TeenPact gave me security. It gave me a place in the world and a sense of self. It validated many true things about myself – that I’m good with people, that I’m a natural leader, that I can help mediate and resolve conflicts. And all these things are why I’m so conflicted over my time in TeenPact. TeenPact was good to me – I have no right to be so disillusioned. Right?

But ultimately, I can’t help but be disillusioned. We were 15, 16, 17 and 18-year-olds in positions of power over our peers. There were obvious in-crowds and out-crowds. At the beginning of each class, the staffers almost immediately established who were the “good kids” and the “problem kids” and treated them as such throughout the program. Some of these judgment calls were valid, but often they were based on appearance (the kids who looked too “homeschooled” were out), personality (too energetic? Talk too much? Awkward? Out), and religious affiliation (Catholic? Good luck). There was a huge sense of superiority that none of us recognized at the time but that, looking back, I recognize in myself as spiritual pride. We were the best. Why else were we staffers? There was a culture of judgment that was accepted and disguised as “discernment,” but we were highschoolers judging other highschoolers based on trivial things. Those of us that were able to appear most spiritual, mature and “discerning” were able to rise.

I am personally ashamed of some of the things I did as a staffer. I wish I had never had to ask girls to change their “inappropriate” clothes. I can’t forget the look on one girl’s face as I handed her a pair of “appropriate” jeans and asked her to change. The humiliation, obvious confusion and embarrassment she felt makes me feel sick when I remember it.

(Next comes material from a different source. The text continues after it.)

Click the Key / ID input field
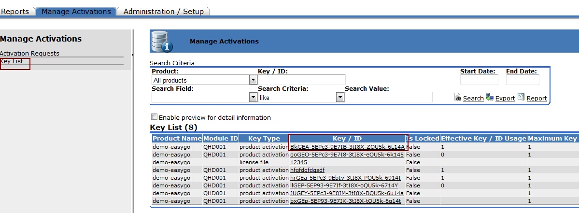This screenshot has height=213, width=579. (x=302, y=80)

I’m ashamed of my spiritual posturing. I really meant all the prayers I prayed, all the “wise” bits of advice I gave out to the girls I was leading, all the devotionals I wrote, all the worship services I helped lead. I really meant them, but to convince everyone else I really meant them I cultivated a very spiritual appearance. My Bible was highlighted everywhere. My prayers were long and effusive (and very public – we prayed in prayer circles outside senate chambers and offices of high officials at every capitol building). During worship I “lost myself” in the music, swaying and raising my hands. This was partly the style of worship I was raised with, but I judged those who I did not consider similarly moved, and I made sure to align my worship and prayer styles with what the interns were doing. These were not conscious decisions – I was trying to fit in with a program that valued obvious and public Christianity.

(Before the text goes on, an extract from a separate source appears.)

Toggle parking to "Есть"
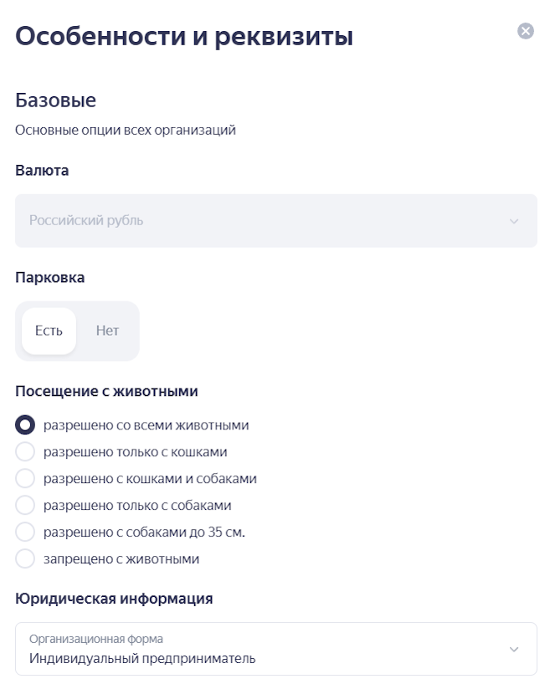Screen dimensions: 550x684 (48, 331)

I’m ashamed that I was so quick to judge others, and that I couldn’t see that that’s what I was doing. I judged based on trivial things – appearances and differences in personality.

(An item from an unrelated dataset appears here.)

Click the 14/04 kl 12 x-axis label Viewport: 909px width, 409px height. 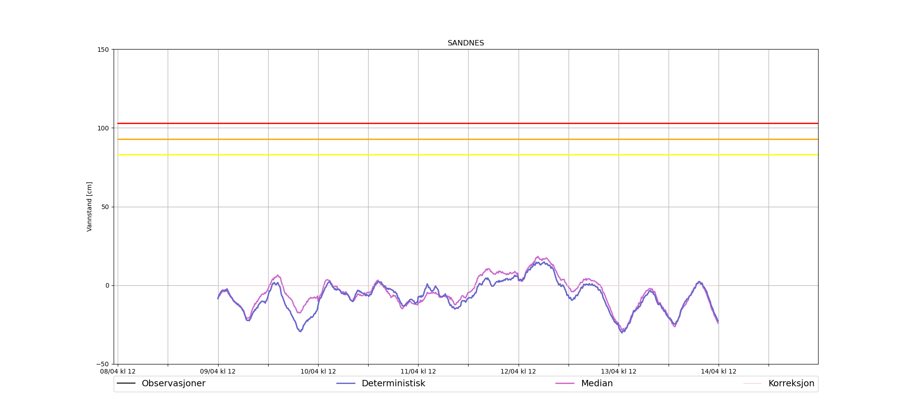[x=718, y=372]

I used to be very angry about my experiences in TeenPact. I blamed TeenPact for teaching me negative beliefs about myself as a woman, about others who didn’t qualify as godly enough, about non-Christians who were trying to steal our government. But since then I’ve become less angry. My anger has changed into a confusing mixture of sadness and shame right alongside memories of the truly good times, and a strange ennui for the assurance that I knew exactly who I was and where I fit. I realize that the assurance that I felt was the assurance of childhood – I did not understand the world or even myself, though I was convinced that I understood it better than most adults.

That assurance passed with time and education. That was perhaps the problem with 16-year-olds as staffers – we were really only a little older than children.

I actually have a lot of hope for TeenPact. The upper staff has recently changed, and the new leadership is actively seeking to change some of the more negative aspects of the program. Management has reached out to former TeenPacters, asking for their thoughts and suggestions on how to change the program for the better. I am so hopeful that TeenPact is on a healing journey. The ultimate results of the changes remain to be seen, but I am confident that it is people like us – who spoke out about the damage that we experienced during our time in TeenPact – that have set this process of change in motion.